TASK STATEMENT:
What you should end up with is an exact copy of the lines from the one holding "Viewport: 500px width, 381px height." through the last line of the entries below, both included, and nothing else; leave every picture out.

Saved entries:
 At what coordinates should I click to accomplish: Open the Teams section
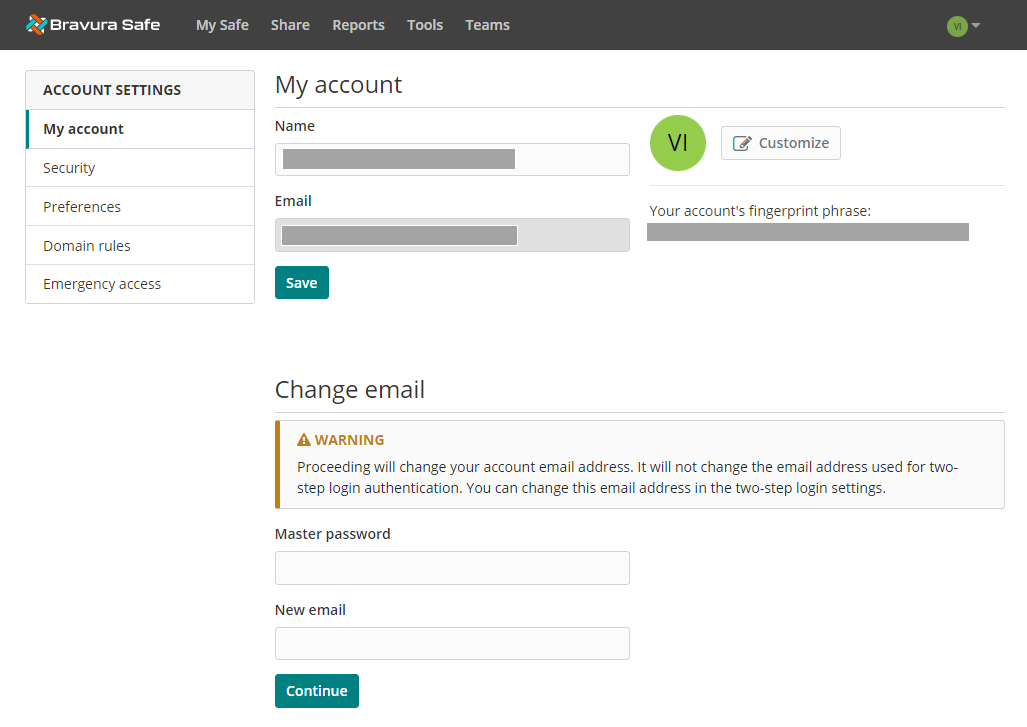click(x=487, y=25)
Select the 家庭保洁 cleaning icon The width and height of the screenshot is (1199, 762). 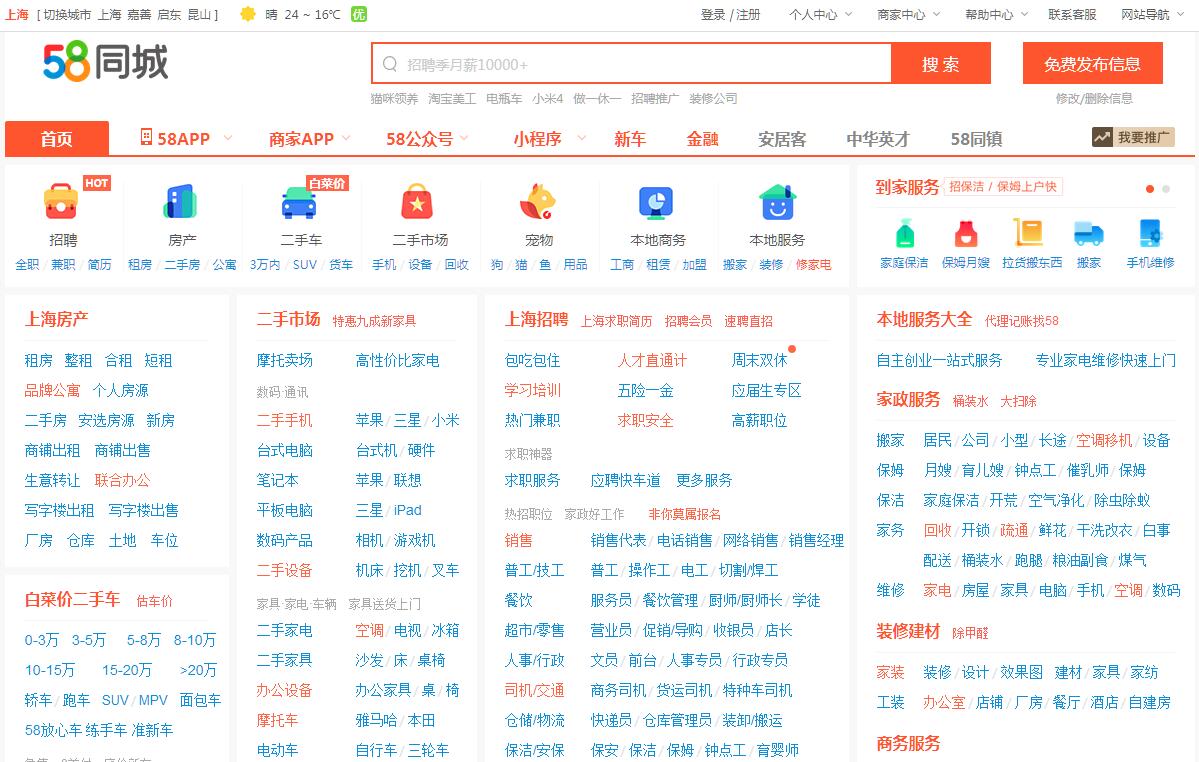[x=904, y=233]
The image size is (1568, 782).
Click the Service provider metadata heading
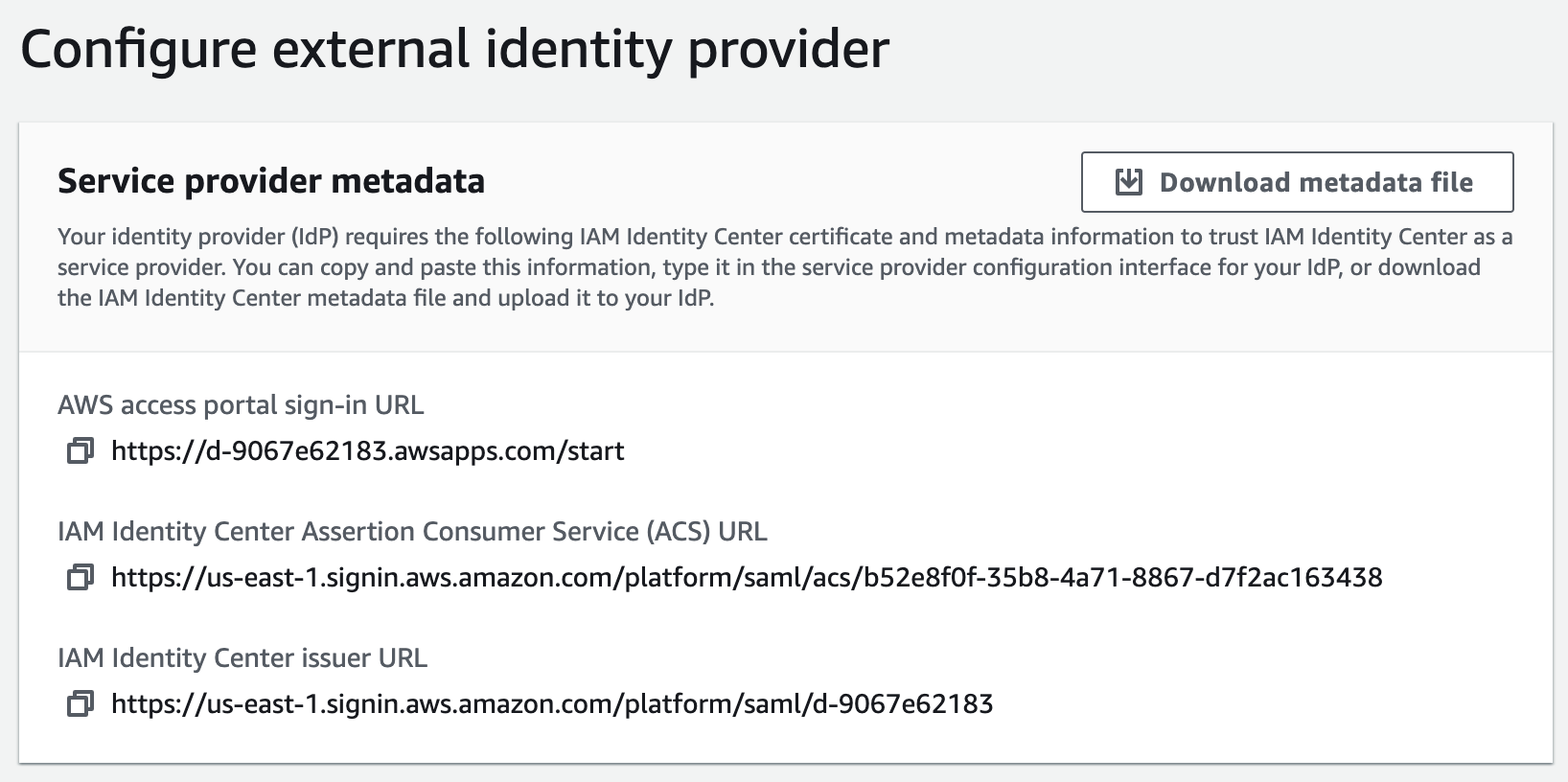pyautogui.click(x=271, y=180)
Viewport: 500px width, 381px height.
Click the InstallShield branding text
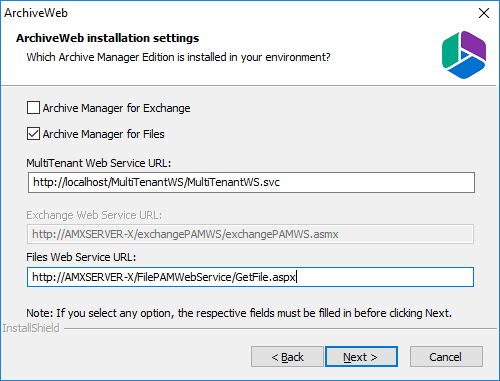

EXPECTED OUTPUT:
Viewport: 500px width, 381px height.
Click the InstallShield branding text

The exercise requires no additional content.